Cimolai opened the sprint from the bunch behind solo winner Taco van der Hoorn, moving around Viviani's lead-out man on the left before moving back over to the right. Viviani was never able to get past and settled for fourth, just behind Peter Sagan (Bora-Hansgrohe).
Beyond the line, the pair came alongside one another as their speed decreased, and Viviani appeared to elbow Cimolai's right-hand side with his left arm, albeit softly.
"I'm sorry to Cimolai for my after the finish line reaction, but when I see he do the opposite to close me on the barrier, it was really frustrating," Viviani said.
In the end, it would have been frustrating even if he had found a way past Cimolai, as Van der Hoorn foiled what appeared to be a gilt-edged opportunity.
Sagan's Bora-Hansgrohe team had set such a pace on the climbs as to weed out a number of the fastest finishers, including Caleb Ewan and stage 2 winner Tim Merlier.
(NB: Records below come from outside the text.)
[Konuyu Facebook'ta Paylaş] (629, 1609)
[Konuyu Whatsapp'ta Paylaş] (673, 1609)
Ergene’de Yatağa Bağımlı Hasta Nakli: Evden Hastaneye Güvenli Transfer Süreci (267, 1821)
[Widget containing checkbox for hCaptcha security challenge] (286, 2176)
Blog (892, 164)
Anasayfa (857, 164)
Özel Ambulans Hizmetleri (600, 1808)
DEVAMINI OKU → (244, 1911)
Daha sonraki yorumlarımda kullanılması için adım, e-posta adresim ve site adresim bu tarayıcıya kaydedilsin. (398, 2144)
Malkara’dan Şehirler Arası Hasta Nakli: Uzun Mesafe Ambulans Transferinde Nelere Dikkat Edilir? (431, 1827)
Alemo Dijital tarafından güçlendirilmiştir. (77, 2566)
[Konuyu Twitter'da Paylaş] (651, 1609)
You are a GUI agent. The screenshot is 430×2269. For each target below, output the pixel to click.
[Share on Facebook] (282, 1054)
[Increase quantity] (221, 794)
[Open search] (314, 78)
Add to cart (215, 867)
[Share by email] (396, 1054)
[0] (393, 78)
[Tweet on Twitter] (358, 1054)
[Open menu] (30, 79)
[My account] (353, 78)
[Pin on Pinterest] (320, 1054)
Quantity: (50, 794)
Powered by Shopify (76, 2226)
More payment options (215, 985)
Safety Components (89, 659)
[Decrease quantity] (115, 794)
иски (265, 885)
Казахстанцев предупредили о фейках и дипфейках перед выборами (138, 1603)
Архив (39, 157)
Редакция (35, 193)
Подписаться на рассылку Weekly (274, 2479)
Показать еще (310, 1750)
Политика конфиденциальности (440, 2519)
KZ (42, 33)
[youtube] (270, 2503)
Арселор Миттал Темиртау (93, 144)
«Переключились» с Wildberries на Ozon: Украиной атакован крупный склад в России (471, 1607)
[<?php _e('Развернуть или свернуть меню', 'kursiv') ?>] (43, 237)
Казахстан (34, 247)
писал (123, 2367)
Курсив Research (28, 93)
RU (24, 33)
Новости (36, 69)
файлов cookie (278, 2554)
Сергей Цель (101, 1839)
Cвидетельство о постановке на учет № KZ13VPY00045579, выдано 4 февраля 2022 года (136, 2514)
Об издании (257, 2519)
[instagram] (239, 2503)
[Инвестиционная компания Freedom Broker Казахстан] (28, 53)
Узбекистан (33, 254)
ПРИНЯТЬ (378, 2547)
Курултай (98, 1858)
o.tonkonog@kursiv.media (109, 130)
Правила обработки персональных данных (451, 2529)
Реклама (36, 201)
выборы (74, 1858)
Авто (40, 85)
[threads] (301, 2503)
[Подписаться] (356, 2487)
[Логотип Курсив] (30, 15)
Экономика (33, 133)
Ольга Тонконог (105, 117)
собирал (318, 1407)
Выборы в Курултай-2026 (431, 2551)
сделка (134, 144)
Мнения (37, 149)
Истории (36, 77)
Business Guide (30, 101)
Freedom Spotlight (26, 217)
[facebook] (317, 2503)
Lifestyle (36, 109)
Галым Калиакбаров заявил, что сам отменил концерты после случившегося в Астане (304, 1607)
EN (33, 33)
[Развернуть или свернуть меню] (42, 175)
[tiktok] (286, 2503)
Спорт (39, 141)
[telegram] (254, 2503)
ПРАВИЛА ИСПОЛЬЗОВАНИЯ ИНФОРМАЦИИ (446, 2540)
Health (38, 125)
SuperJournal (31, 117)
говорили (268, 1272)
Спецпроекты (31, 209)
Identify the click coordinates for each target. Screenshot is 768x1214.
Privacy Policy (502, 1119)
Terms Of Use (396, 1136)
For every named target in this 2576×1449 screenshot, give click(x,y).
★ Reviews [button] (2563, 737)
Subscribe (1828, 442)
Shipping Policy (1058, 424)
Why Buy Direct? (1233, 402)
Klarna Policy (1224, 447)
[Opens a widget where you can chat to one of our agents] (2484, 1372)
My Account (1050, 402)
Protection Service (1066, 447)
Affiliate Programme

"For that reason, it was a chance not to lose," Viviani said. "In the end, fourth place on the line. A lot of fatigue on the climbs for nothing."
Viviani has only won one race since joining Cofidis at the start of 2020, and is looking for his first Grand Tour stage win since the 2019 Tour de France. After his winter was disrupted by a heart problem, he has shown signs of getting up to speed at Cofidis and, after placing third the previous day in Novara, there was cause for optimism on Monday.
"We look for the next one," he said. "We are always there, so hopefully the consistency pays off."